• [Requirements]: Revise the rows from the line containing "Viewport: 613px width, 478px height." through the end of the rows, replacing "label" with "heading" and leaving everything else unchanged. Omit the pictures from your answer.

begin Exercise inputs

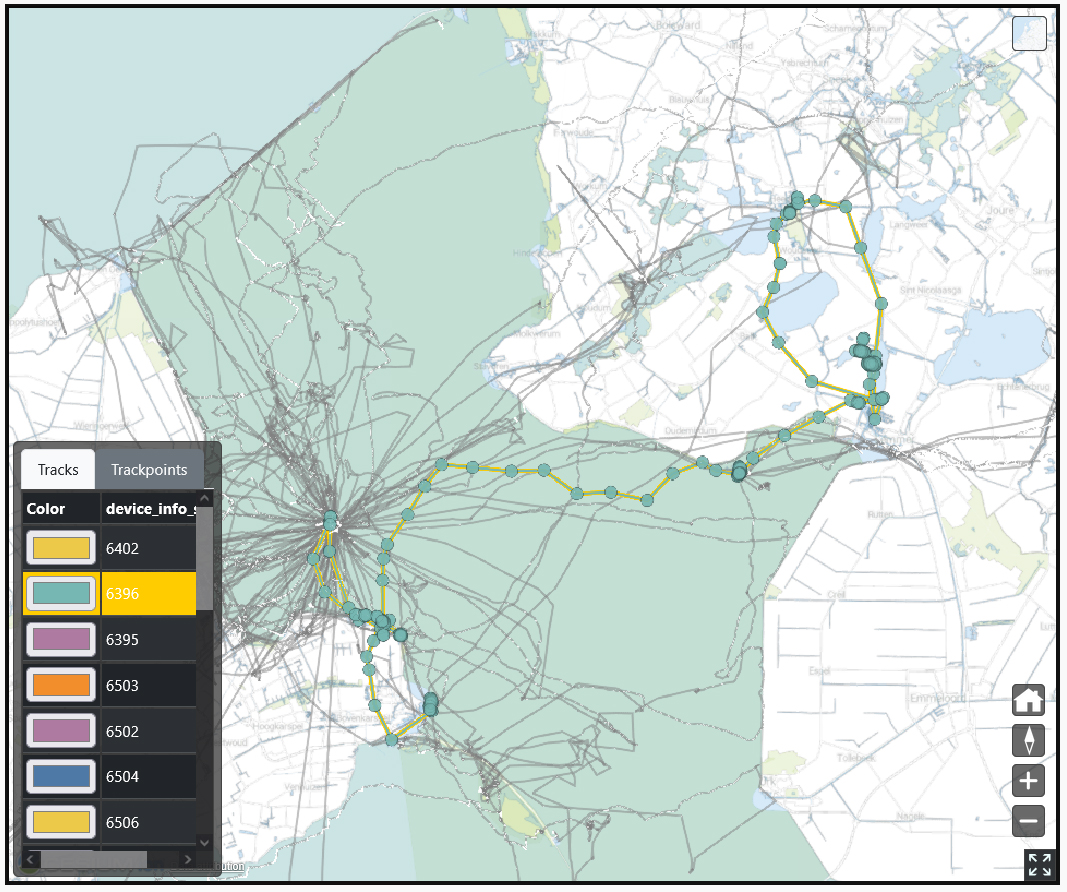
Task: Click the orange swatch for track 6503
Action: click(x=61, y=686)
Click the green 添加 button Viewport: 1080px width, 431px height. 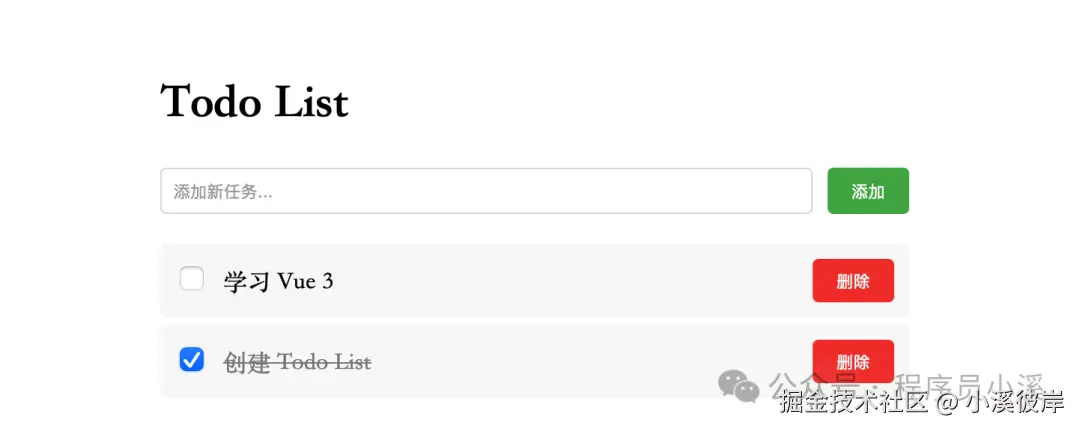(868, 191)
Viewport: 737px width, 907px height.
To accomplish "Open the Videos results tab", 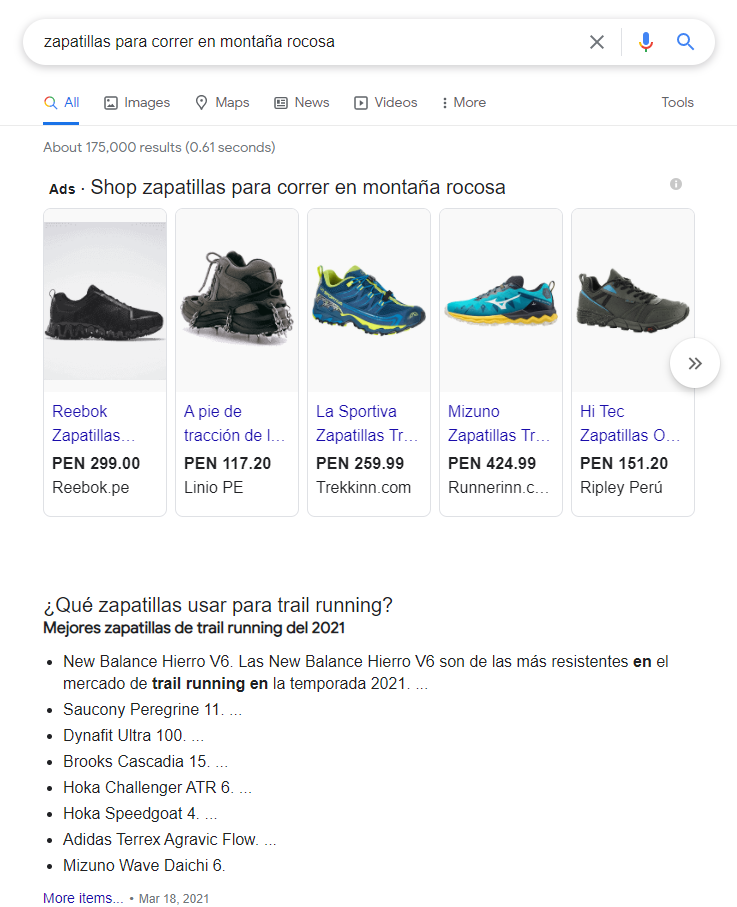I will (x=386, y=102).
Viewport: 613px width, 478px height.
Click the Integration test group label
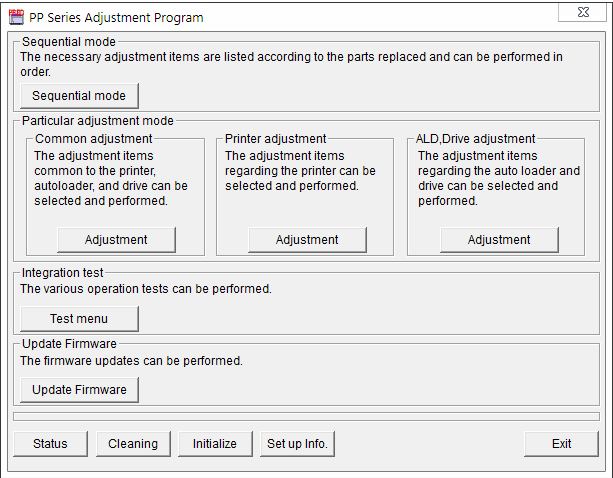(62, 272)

end Exercise inputs

• [Answer to this problem]:
Viewport: 613px width, 478px height.
Click the Integration test group heading
(62, 272)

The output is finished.